GIVEN TEXT:

○ ○ ○

Really. Still waiting. It would be easier to have a positive outlook if i knew what i was dealing with here. Daily i find myself conjecturing, determining what i would do in either case. With all the extra time on my hands with nothing to do and (because of gas prices) nowhere to go, i end up feeling dejected. I took the summer off because my doctors told me i needed brain surgery - not necessarily the best time to start a new quarter of classes. Regardless, i am glad i've had the time off to collect myself through the pain.

○ ○ ○

DATA:
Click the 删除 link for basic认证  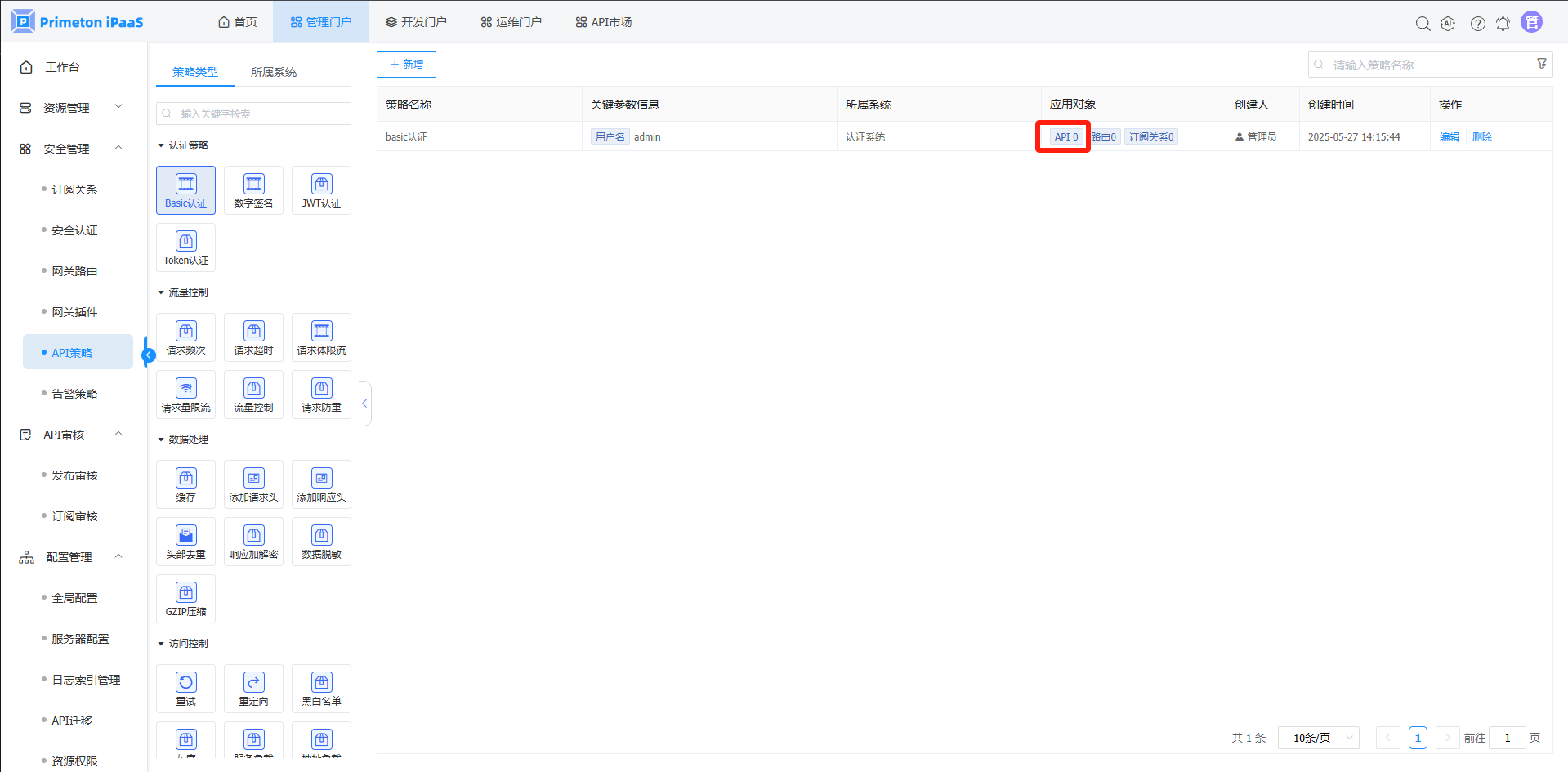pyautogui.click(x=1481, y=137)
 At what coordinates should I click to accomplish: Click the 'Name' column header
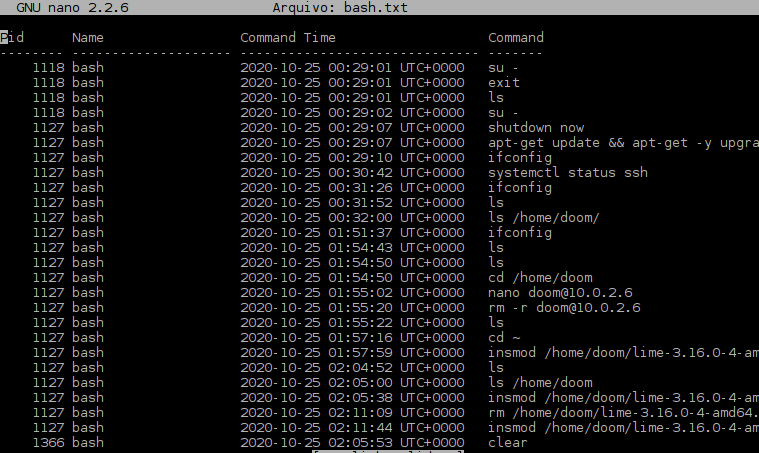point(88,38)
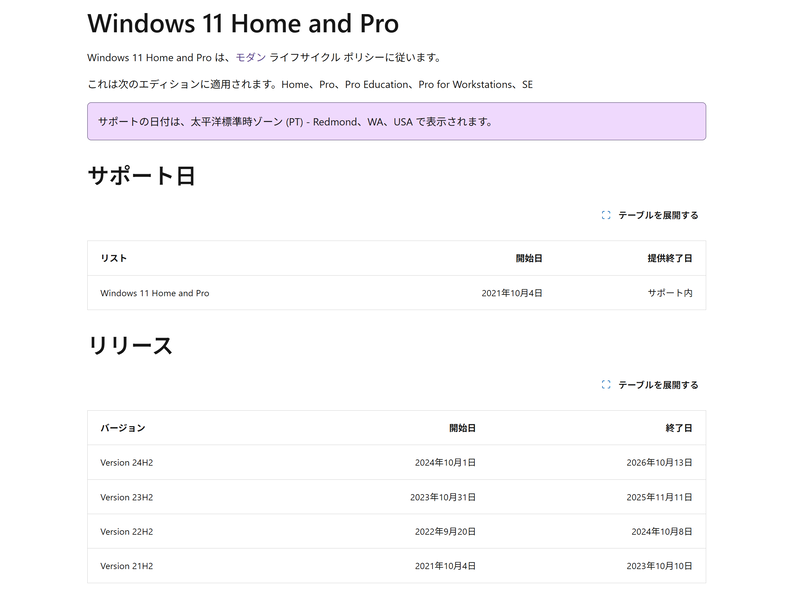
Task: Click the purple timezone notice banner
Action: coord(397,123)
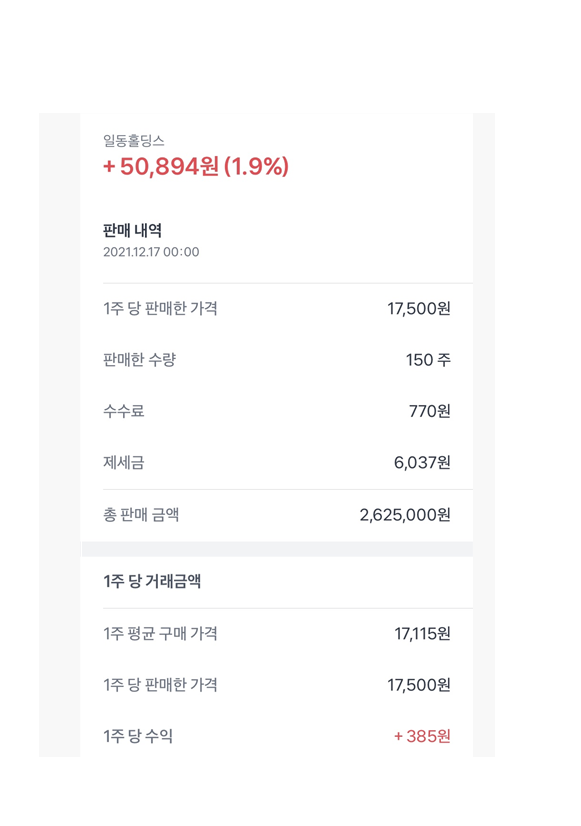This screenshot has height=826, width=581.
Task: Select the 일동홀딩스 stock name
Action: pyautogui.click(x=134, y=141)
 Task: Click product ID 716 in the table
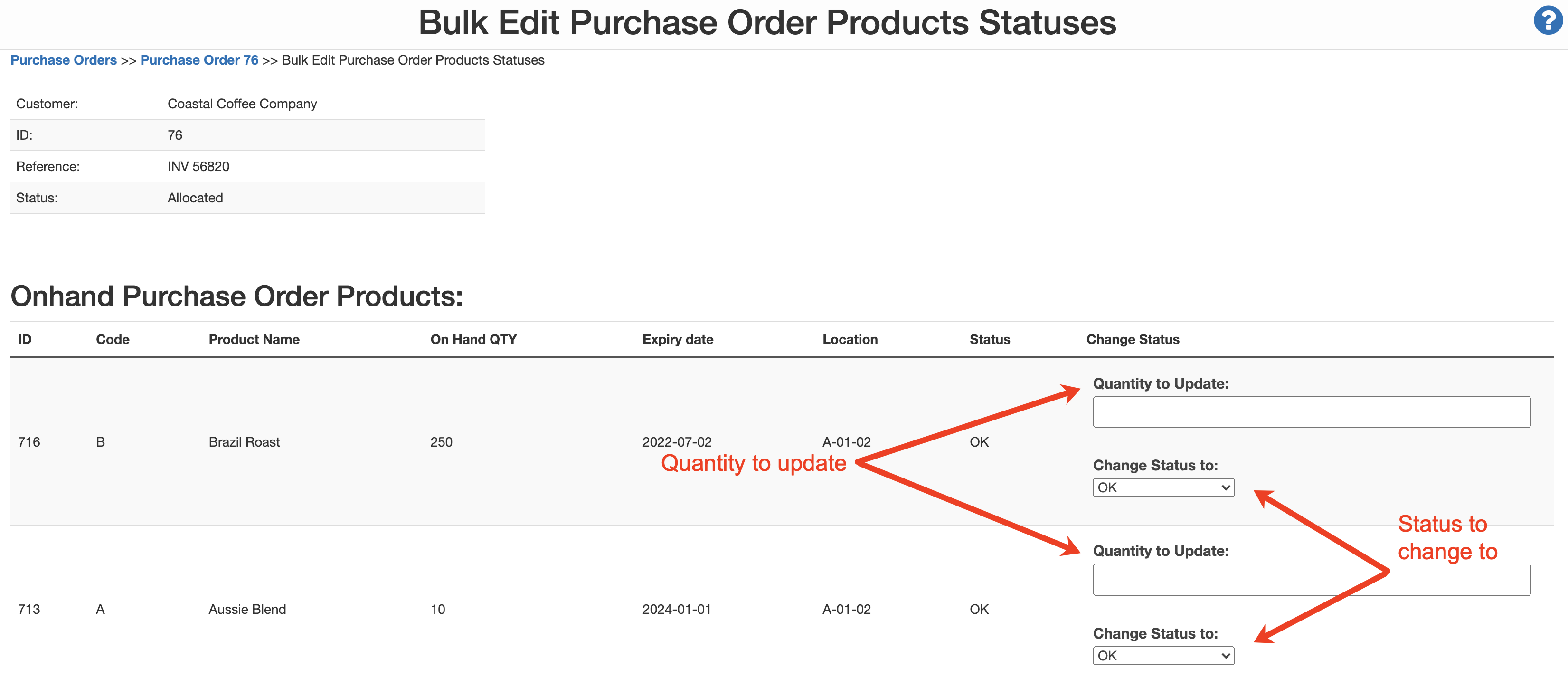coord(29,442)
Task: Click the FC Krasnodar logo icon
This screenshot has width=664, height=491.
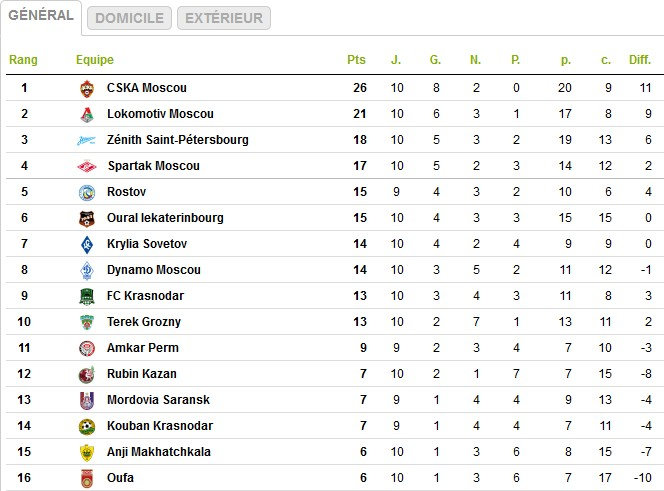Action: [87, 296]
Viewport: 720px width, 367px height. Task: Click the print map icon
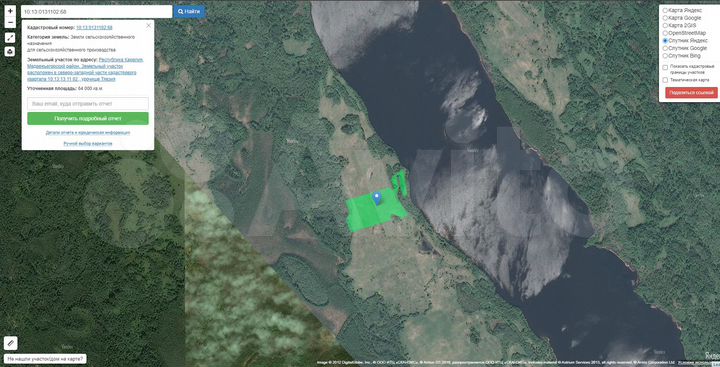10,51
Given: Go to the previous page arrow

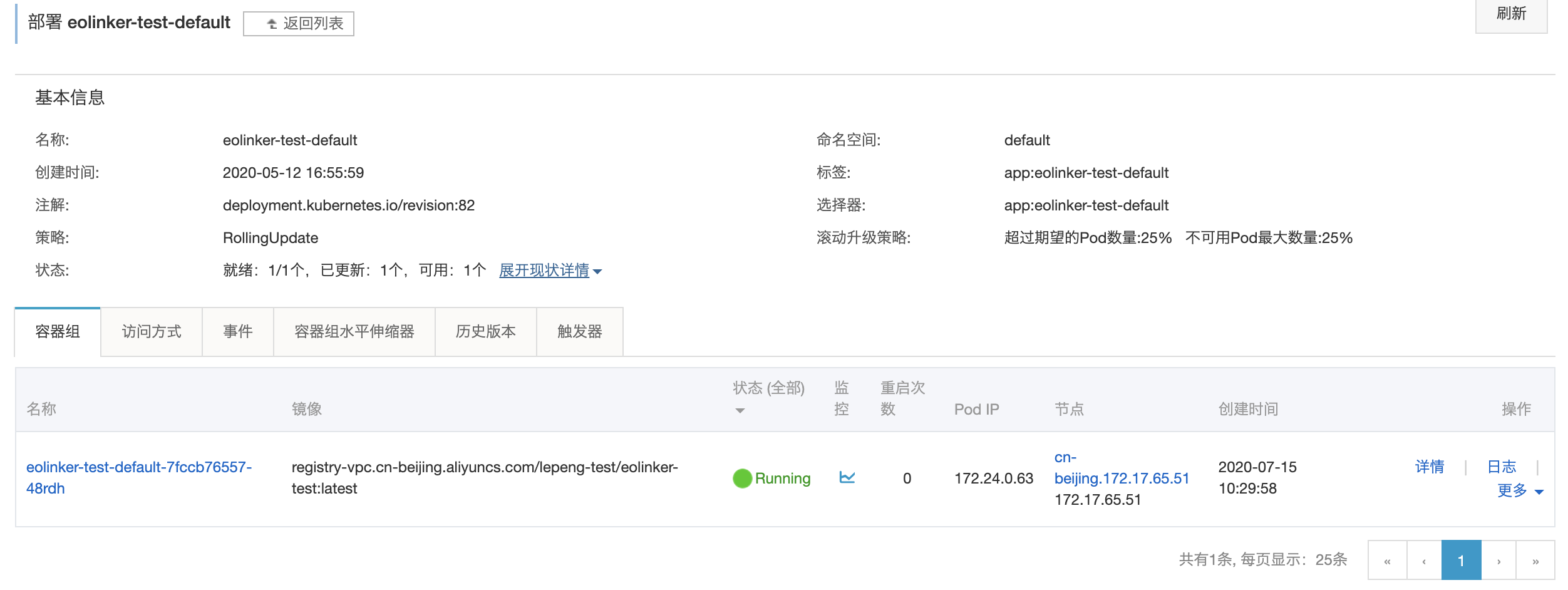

○ ○ ○

WORK ITEM A: According to the brain surgery post, why did the writer take the summer off?
WORK ITEM B: Please carry on the brain surgery post from its last sentence, keeping the writer's voice.

ANSWER BOX A: The writer's doctors said brain surgery was needed.

ANSWER BOX B:
As for the pain, i have been doing better. I am getting stronger and most days the pain is more random than constant. Not having constant pain has been a blessing and a much needed break. However, the random nerve shocks suck. I cannot get used to them because they surprise me. Nerve pain is probably the most uncomfortable and there is no warning. Sometimes it is local to one spot like my ankle - not so harsh. Sometimes it runs from my abdomen down the back of my leg through the bottom of my foot - little more harsh. And sometimes it runs from my neck through my face and eyes - that sucks. Involuntary spasms usually accompany these shocks so the double surprise makes for not so much fun. However, i have been dancing a bit and tonight i actually took a walk! I am trying to dwell on these things as i await my doctor appointment, which hopefully will be in September.
I definitely have had plenty opportunities to be patient! But isn't that what doctor's patient means? Patience for patients.